The facts do not support the world’s view. Research indicates that early schooling is not effective in the long run. A child that learns to read at four appears to be brighter than a child that learns to read at nine; but by sixteen the difference has disappeared or even shifted in the opposite direction. Studies of the long-term effectiveness of early childhood schooling indicate a negative effect - that while children isolated from their parents at a young age may do better in first grade than those who stayed with their parents, in the long-run (at the high school and college level) they tend to do worse.

Maybe that is why God placed the responsibility for training children in the things that really matter not on government institutions but on parents, and why he stated that instruction should be from the older generation, not from peers or near peers. (Genesis 18:19; Ex 12:26-27; 13:8; Deut. 6:6-9; Psalm 78:4; 145:4; Proverbs chapters 1-5;13:1; Isaiah 38:19; Ephes. 6:4)

The government will continue to offer schools, and I suppose that most people will use them. But the children who do best will continue to be the children who are getting training at home. The church will continue to offer Sunday school classes and youth activities. But the children who do well will continue to be those who get consistent training at home. Schools and church activities can sometimes be a helpful supplement to home training, but the primary responsibility rests with parents. Parents are to be the primary educators in a child’s life.

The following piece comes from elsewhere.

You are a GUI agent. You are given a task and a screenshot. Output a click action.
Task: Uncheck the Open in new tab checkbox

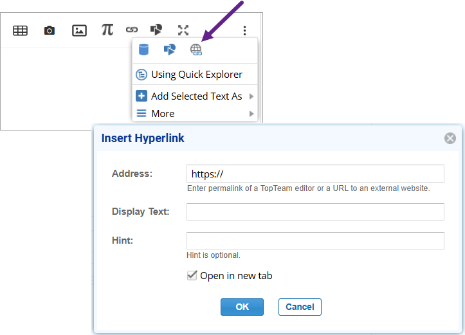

Teachers (both weekday and Sunday) are supplemental. Let us not reverse the relationship.

Tuesday, December 6, 2011

Count The Cost

Jesus could have used a course in salesmanship. He had a great product, but he did not know how to close a sale. Instead of urging his customers to look at the benefits of what he offered, he instructed them to consider the cost. He put it this way once, "Whoever does not bear his own cross and come after me cannot be my disciple. For which of you, desiring to build a tower, does not first sit down and count the cost, whether he has enough to complete it? Otherwise, when he has laid a foundation and is not able to finish, all who see it begin to mock him, saying, 'This man began to build and was not able to finish" (Luke 14:27-30).

In his book Basic Christianity, John Stott has made the same point in different terms. He wrote, "If, then, you suffer from moral anemia, take my advice and steer clear of Christianity. If you want a life of easygoing self-indulgence, then do not, whatever you do, become a Christian."

Stott went on to say, and I agree with him here as well, "But if you want a life of self-discovery, deeply satisfying to the nature God has given you; if you want a life of adventure in which you have the privilege of serving him and other people; if you want a life in which to express something of the overwhelming gratitude you are beginning to feel for him who died for you, then I urge you to yield your life, without reservation and without delay, to your Lord and Savior, Jesus Christ."

Yield your life to him, for "Whoever finds his life will lose it, and whoever loses his life for my sake will find it" (Matthew 10:39).